• [Supplied information]:
══════════════════════════════
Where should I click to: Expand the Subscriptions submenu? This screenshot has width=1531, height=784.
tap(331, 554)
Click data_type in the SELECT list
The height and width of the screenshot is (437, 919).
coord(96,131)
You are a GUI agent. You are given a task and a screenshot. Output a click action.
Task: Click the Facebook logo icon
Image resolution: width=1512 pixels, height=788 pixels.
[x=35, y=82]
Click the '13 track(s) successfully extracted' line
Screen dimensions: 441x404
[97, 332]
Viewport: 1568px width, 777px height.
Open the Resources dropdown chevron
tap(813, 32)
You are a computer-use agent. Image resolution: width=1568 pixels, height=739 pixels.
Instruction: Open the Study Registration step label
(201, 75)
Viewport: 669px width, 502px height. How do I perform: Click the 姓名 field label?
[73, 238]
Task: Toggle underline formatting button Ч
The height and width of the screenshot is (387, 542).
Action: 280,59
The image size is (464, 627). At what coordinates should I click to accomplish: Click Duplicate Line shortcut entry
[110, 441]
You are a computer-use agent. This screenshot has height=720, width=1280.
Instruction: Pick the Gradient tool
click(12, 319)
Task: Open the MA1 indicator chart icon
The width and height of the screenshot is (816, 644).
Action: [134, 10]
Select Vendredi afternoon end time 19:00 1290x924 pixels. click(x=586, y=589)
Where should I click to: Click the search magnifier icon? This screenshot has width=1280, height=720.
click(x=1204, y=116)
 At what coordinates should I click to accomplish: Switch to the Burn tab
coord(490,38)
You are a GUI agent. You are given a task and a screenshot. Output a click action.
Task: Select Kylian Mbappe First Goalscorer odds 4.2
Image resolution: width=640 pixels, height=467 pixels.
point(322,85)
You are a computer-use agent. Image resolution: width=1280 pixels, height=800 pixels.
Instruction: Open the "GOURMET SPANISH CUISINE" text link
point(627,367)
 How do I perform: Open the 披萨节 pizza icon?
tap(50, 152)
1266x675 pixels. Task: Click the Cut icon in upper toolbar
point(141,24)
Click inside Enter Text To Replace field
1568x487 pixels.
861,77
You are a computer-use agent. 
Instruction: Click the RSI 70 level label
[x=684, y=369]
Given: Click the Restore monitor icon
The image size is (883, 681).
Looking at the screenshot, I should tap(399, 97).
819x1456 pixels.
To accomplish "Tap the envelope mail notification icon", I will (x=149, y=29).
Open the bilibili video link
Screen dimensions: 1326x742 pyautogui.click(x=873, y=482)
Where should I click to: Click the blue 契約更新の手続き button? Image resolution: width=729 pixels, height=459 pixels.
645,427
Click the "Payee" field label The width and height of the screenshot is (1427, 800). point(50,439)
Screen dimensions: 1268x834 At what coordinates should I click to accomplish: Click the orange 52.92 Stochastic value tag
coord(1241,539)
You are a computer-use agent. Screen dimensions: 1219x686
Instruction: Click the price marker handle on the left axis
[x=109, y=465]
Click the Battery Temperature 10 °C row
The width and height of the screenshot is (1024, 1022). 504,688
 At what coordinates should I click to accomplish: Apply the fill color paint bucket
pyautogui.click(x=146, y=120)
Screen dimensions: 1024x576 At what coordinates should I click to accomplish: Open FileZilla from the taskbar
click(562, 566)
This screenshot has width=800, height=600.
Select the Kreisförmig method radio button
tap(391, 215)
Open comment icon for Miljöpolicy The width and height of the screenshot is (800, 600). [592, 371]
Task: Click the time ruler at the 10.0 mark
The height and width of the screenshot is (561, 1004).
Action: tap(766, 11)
══════════════════════════════
• [To do]:
Down to the last character, restate every record.

• [Written solution]:
Where should I click to: Expand the Subscriptions submenu? This screenshot has width=1531, height=784.
tap(331, 554)
Click data_type in the SELECT list
The height and width of the screenshot is (437, 919).
coord(96,131)
You are a GUI agent. You are given a task and a screenshot. Output a click action.
Task: Click the Facebook logo icon
Image resolution: width=1512 pixels, height=788 pixels.
[x=35, y=82]
Click the '13 track(s) successfully extracted' line
Screen dimensions: 441x404
[97, 332]
Viewport: 1568px width, 777px height.
Open the Resources dropdown chevron
tap(813, 32)
You are a computer-use agent. Image resolution: width=1568 pixels, height=739 pixels.
Instruction: Open the Study Registration step label
(201, 75)
Viewport: 669px width, 502px height. How do I perform: Click the 姓名 field label?
[73, 238]
Task: Toggle underline formatting button Ч
The height and width of the screenshot is (387, 542).
Action: 280,59
The image size is (464, 627). At what coordinates should I click to accomplish: Click Duplicate Line shortcut entry
[110, 441]
You are a computer-use agent. This screenshot has height=720, width=1280.
Instruction: Pick the Gradient tool
click(12, 319)
Task: Open the MA1 indicator chart icon
The width and height of the screenshot is (816, 644).
Action: [134, 10]
Select Vendredi afternoon end time 19:00 1290x924 pixels. click(x=586, y=589)
Where should I click to: Click the search magnifier icon? This screenshot has width=1280, height=720.
click(x=1204, y=116)
 At what coordinates should I click to accomplish: Switch to the Burn tab
coord(490,38)
You are a GUI agent. You are given a task and a screenshot. Output a click action.
Task: Select Kylian Mbappe First Goalscorer odds 4.2
Image resolution: width=640 pixels, height=467 pixels.
point(322,85)
You are a computer-use agent. Image resolution: width=1280 pixels, height=800 pixels.
Instruction: Open the "GOURMET SPANISH CUISINE" text link
point(627,367)
 How do I perform: Open the 披萨节 pizza icon?
tap(50, 152)
1266x675 pixels. Task: Click the Cut icon in upper toolbar
point(141,24)
Click inside Enter Text To Replace field
1568x487 pixels.
861,77
You are a computer-use agent. 
Instruction: Click the RSI 70 level label
[x=684, y=369]
Given: Click the Restore monitor icon
The image size is (883, 681).
Looking at the screenshot, I should tap(399, 97).
819x1456 pixels.
To accomplish "Tap the envelope mail notification icon", I will (x=149, y=29).
Open the bilibili video link
Screen dimensions: 1326x742 pyautogui.click(x=873, y=482)
Where should I click to: Click the blue 契約更新の手続き button? Image resolution: width=729 pixels, height=459 pixels.
645,427
Click the "Payee" field label The width and height of the screenshot is (1427, 800). point(50,439)
Screen dimensions: 1268x834 At what coordinates should I click to accomplish: Click the orange 52.92 Stochastic value tag
coord(1241,539)
You are a computer-use agent. Screen dimensions: 1219x686
Instruction: Click the price marker handle on the left axis
[x=109, y=465]
Click the Battery Temperature 10 °C row
The width and height of the screenshot is (1024, 1022). 504,688
 At what coordinates should I click to accomplish: Apply the fill color paint bucket
pyautogui.click(x=146, y=120)
Screen dimensions: 1024x576 At what coordinates should I click to accomplish: Open FileZilla from the taskbar
click(562, 566)
This screenshot has width=800, height=600.
Select the Kreisförmig method radio button
tap(391, 215)
Open comment icon for Miljöpolicy The width and height of the screenshot is (800, 600). [592, 371]
Task: Click the time ruler at the 10.0 mark
The height and width of the screenshot is (561, 1004).
Action: tap(766, 11)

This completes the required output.